The series also has a DVD, which contains all 8 of the first-season episodes, and one for season 2's ten episodes. Released on DVD in late 2008, Season 1.5 features the collection of "Chad Vader Training Videos" and other material created after the release of the Season 1 DVD. Chad Vader: Day Shift Manager has been translated into at least 6 languages, including Portuguese, Spanish, French, Chinese, Hebrew and Lingua Franca Nova.

==Other media==
The titular character of Chad Vader: Day Shift Manager has appeared outside of the web series.

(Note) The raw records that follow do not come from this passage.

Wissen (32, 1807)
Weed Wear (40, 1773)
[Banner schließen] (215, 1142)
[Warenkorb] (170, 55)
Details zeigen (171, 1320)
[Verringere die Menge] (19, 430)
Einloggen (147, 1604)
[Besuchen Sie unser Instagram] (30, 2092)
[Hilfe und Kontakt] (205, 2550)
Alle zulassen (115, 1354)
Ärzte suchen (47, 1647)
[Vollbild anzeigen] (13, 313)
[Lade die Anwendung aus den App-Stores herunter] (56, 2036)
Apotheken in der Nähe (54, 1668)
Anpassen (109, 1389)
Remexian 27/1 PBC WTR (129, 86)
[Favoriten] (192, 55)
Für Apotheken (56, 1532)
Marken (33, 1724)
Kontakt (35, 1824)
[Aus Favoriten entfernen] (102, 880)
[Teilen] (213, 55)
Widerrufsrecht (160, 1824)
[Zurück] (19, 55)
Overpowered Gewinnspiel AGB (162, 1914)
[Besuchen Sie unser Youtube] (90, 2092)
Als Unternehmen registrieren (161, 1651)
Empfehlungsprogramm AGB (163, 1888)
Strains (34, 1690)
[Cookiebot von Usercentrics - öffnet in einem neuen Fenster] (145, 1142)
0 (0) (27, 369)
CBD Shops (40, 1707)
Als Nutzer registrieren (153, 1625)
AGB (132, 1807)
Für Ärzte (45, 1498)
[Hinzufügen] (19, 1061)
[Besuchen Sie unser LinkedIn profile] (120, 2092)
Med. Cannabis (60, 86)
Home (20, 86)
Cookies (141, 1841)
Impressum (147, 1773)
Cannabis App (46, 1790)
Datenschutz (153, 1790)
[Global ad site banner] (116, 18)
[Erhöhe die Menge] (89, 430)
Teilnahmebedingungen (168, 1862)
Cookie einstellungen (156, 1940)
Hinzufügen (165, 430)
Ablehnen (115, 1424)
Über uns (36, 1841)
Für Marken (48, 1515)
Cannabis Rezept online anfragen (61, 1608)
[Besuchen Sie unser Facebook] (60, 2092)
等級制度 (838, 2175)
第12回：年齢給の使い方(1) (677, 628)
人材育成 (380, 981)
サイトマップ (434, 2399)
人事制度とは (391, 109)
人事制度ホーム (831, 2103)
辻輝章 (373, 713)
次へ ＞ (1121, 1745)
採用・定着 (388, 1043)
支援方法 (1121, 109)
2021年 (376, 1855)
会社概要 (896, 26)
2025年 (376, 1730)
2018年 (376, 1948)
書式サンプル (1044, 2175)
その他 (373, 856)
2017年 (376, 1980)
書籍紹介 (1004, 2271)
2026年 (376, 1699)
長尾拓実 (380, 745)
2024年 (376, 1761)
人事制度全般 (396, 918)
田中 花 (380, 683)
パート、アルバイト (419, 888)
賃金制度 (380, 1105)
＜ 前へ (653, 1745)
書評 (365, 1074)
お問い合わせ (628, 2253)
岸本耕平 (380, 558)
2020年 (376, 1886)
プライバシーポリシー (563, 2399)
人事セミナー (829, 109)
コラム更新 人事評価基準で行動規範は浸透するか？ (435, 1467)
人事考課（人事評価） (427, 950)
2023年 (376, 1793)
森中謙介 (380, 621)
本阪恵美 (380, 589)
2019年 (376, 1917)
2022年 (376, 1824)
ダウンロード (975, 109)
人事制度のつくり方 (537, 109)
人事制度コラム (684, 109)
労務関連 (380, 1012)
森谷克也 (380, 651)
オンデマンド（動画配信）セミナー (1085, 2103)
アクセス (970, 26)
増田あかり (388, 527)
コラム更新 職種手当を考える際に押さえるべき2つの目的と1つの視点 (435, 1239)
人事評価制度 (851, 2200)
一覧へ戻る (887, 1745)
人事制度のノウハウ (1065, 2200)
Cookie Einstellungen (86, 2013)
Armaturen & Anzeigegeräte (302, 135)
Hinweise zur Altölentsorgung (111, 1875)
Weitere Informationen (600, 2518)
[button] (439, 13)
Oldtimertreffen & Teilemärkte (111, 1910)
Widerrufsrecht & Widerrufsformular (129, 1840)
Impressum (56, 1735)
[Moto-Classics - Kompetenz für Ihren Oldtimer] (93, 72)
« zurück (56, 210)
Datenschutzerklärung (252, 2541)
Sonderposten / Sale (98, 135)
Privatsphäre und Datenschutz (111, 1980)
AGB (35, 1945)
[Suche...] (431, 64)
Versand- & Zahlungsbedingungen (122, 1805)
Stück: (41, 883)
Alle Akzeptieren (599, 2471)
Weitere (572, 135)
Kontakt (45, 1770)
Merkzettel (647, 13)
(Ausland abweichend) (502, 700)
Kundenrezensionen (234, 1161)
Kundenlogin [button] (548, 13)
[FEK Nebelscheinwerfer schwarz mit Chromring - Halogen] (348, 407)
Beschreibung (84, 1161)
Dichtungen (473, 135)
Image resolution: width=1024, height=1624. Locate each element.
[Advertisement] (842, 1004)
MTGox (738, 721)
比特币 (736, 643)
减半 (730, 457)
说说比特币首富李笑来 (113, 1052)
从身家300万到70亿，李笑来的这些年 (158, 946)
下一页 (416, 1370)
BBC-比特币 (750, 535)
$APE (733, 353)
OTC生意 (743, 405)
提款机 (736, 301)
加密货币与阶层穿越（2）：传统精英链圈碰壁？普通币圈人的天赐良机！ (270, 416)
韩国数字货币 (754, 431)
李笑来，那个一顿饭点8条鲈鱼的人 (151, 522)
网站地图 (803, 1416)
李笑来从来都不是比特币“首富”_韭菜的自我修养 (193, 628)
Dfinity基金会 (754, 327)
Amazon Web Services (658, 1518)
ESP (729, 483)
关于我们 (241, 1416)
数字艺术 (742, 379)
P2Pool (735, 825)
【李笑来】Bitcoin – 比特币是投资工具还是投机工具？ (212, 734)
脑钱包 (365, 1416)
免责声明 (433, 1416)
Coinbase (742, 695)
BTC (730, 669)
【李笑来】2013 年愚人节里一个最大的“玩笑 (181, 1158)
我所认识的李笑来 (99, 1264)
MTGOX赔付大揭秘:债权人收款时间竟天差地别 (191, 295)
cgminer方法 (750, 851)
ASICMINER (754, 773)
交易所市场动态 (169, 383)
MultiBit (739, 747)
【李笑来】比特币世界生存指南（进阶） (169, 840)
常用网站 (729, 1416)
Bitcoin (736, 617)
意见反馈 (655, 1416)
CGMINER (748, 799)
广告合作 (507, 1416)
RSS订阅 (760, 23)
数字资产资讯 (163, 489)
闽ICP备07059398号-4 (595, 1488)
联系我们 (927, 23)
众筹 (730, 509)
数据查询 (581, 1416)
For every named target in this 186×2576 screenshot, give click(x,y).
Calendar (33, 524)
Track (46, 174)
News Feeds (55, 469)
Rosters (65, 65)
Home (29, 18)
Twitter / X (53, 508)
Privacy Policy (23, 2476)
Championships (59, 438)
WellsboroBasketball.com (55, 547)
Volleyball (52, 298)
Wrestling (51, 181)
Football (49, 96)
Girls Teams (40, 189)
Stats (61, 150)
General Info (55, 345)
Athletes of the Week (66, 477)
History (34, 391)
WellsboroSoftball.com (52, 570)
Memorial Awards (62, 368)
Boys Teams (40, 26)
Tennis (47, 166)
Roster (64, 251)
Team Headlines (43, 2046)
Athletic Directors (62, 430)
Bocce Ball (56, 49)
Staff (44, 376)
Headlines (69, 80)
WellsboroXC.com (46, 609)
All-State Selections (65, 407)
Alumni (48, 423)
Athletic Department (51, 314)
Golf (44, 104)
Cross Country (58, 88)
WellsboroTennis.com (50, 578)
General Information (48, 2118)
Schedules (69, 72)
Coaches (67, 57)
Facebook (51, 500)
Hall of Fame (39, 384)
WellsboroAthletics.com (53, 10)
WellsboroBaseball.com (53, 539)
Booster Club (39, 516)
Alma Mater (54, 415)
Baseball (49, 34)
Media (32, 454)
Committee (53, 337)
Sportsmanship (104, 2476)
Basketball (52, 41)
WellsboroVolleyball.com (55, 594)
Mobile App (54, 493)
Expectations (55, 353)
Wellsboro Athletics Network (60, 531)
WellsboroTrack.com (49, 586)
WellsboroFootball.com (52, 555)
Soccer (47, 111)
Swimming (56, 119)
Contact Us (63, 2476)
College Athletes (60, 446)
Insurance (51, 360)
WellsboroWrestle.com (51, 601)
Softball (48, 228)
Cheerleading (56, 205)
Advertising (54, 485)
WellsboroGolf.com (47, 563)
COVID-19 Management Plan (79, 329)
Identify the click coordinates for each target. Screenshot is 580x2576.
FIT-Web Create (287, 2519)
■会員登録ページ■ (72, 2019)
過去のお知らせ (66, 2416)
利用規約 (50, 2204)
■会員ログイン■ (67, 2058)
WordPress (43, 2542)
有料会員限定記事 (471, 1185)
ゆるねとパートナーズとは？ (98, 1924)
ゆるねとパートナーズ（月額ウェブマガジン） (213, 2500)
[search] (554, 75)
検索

- Chad Vader appeared on YouTube Live on November 22, 2008.
- The character appeared as a guest riffer on Star Wars: Episode II – Attack of the Clones and The Empire Strikes Back for Michael J. Nelson's RiffTrax service. Nelson and fellow riffer Kevin Murphy also appeared in a special episode of the series.
- Chad also appeared in an episode of a YouTube series called "Retarded Policeman" starring alongside the eponymous learning impaired policeman.
- Chad also appeared in an episode of a YouTube series called "The Key of Awesome", alongside Amber Lee "Obama Girl" Ettinger.
- Chad Vader stars in a voter education YouTube video for Dane County, Wisconsin, which appeared March 17, 2014.

A spin-off web series, Empire Market Training Videos was produced in 2008. In the webisodes, Chad covers issues of customer satisfaction, custodial duties, the importance of the dress code, the perils of shoplifting and patrolling in a series of in-universe training videos teaching the potential employee of Empire Market. It retains many characters from the main series.